Jack took one look at his old friend in the shady brady and got himself all stirred up. The jaw pulse ticked, his complexion went dark and angry. She put a hand on his arm. “I know it’s technically his fault, but the light had changed and I didn’t go. So try to leave your personal feelings out of this and let the cop do his job.”
He glanced over at the cop collecting the man’s data and said, “It might be real hard for me to not get personal here.”
“Okay, then,” Mel said. “Let’s shoot for rational.”
Forty minutes later, she was lying on the exam table in Grace Valley, the ultrasound bleeping beside her. Jack was nearly distraught, but no one else was particularly worried. John said it wouldn’t hurt to check, make sure everything was all right. Clearly the baby was not traumatized; she was bouncing around like a gymnast. June Hudson and Susan Stone were peering over Mel’s big belly, looking at the baby on the monitor while John moved the wand around. Then John said, “Well, shit.”
“Oh, brother,” John’s wife said.
“That doesn’t happen very often,” June said.
“What?” Jack said. “What?”
“But I have all these pink things! From Christmas!” Mel shrieked.
“What?” Jack said. “What the hell is it? Is the baby all right?”
“Baby’s fine,” John said. “It isn’t Emma, that’s for sure. Look—femur, femur, penis. I blew it. And I’m so damn good, I can’t imagine how that happened.”
“It was probably just on the early side,” June said. “We should’ve done another one at twenty weeks to be sure.”
“Yeah, but I’m so damn good,” John insisted.
“Penis?” Jack asked.
Mel looked up into his eyes and said, “We’re going to have to come up with another name.”
Jack had a dumb look on his face. Mel didn’t recall having seen that look before. “Man,” he said in a breath. “I might not know what to do with a boy.”
“Well, we got that news just in time,” June said, leaving the exam room.
“Yeah, right before the shower,” Susan added, following her.
“I really thought I had it nailed,” John said. “I feel betrayed, in a way.”
Mel looked up into her husband’s eyes and watched as a slow, powerful grin appeared. “What are you thinking, Jack?” she asked him.
“That I can’t wait to call my brothers-in-law, the slackers.”
Mel was ready to leave Doc’s for the day, to walk across the street and have dinner with her husband, when Connie came in assisting Liz to the front door. Connie had a hand under Liz’s elbow while Liz was gripping her belly.

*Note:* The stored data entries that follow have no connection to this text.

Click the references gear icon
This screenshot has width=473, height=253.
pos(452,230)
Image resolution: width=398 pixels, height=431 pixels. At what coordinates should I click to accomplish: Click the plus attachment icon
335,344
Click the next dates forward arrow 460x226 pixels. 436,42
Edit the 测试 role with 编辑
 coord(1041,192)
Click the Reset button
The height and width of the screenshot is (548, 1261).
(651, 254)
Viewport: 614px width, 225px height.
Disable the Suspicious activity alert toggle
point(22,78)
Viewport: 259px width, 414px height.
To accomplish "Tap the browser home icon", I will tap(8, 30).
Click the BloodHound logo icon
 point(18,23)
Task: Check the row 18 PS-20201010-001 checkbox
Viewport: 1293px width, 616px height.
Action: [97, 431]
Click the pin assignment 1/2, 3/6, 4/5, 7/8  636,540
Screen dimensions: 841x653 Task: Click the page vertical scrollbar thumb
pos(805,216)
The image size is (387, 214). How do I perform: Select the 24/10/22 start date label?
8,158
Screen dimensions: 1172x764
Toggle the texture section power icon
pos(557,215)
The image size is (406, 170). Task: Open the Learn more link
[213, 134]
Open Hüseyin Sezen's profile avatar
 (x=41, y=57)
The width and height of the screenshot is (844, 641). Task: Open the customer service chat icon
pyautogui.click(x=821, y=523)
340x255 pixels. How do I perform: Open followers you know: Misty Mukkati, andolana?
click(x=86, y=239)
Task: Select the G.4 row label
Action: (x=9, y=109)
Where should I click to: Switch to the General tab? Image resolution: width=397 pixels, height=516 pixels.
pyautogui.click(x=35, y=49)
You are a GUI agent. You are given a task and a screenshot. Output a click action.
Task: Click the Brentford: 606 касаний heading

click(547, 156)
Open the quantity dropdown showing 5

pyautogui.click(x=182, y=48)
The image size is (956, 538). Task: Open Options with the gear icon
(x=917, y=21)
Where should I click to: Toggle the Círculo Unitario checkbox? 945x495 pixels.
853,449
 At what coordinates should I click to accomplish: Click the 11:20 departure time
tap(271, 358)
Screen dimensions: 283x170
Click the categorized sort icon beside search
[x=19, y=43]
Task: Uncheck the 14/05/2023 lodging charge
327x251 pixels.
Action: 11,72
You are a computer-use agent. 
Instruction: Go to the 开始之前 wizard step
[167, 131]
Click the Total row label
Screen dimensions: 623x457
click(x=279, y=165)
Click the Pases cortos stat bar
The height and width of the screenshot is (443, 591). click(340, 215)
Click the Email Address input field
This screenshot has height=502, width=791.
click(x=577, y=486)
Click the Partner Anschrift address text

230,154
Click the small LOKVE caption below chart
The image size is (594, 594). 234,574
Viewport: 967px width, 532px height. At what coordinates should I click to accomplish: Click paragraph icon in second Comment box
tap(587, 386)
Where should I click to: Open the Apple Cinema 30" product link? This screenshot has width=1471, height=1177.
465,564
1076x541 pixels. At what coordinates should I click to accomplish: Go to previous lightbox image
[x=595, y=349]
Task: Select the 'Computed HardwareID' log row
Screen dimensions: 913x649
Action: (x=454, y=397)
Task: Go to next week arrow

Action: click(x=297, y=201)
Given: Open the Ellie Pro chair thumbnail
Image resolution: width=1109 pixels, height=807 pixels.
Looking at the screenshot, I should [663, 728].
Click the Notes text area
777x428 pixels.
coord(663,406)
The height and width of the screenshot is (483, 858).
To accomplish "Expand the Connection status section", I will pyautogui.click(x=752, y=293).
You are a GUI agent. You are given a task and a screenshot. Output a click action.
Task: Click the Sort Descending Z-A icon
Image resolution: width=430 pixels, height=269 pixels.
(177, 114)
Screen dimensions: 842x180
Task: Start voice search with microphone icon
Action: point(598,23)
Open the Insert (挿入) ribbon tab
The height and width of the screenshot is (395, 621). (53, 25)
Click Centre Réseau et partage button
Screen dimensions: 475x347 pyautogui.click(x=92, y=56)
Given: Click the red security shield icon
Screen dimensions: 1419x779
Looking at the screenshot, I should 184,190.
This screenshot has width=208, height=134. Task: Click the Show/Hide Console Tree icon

A dark fluid stain ran down her jeans from between her legs and she was crying. “It hurts,” she wailed. “It hurts!”
“Okay, honey,” Mel said, coming forward and taking the other hand. “Let’s see what’s going on. When did you see Dr. Stone last?”
“A couple of weeks ago. Oohh.”
“Is she in labor?” Connie asked.
“Maybe. We’ll know in a minute. Come into the exam room and let me check you. Then we’ll see if you should go to the hospital.”
Mel and Connie helped Liz undress, peeling off the wet jeans and helping her into a gown so she could get onto the exam table. “I’ll take it from here,” Mel told Connie. “I want to see where we are.”
“Call Rick,” Liz cried. “Please, Aunt Connie! Please! I need him!”
“Sure, honey.” Connie left the room, pulling the door closed behind her. Mel applied her fetoscope to Liz’s belly, though Liz writhed. She waited for the contraction to pass, but it was a long, hard one. Finally her uterus relaxed, not that it gave Liz much relief.
Liz’s cries became quieter and Mel worked hard at listening, moving the fetoscope all around. Then she hung it around her neck and pulled out the Doptone, a fetal heartbeat monitor. She moved it over Liz’s belly as calmly as possible, despite Liz’s squirming and groaning.
“Is the heartbeat okay?” Liz asked.
“It’s hard to hear with the contractions right now. I’ll listen again after I check your cervix.” Next, she put on gloves. “All right, Liz, let me examine you. Feet in the stirrups, slide down for me. I’ll be as gentle as possible. There you go. Take some slow, deep breaths.” She carefully slipped her hand into the birth canal. Six centimeters. No, seven. Bloody fluid.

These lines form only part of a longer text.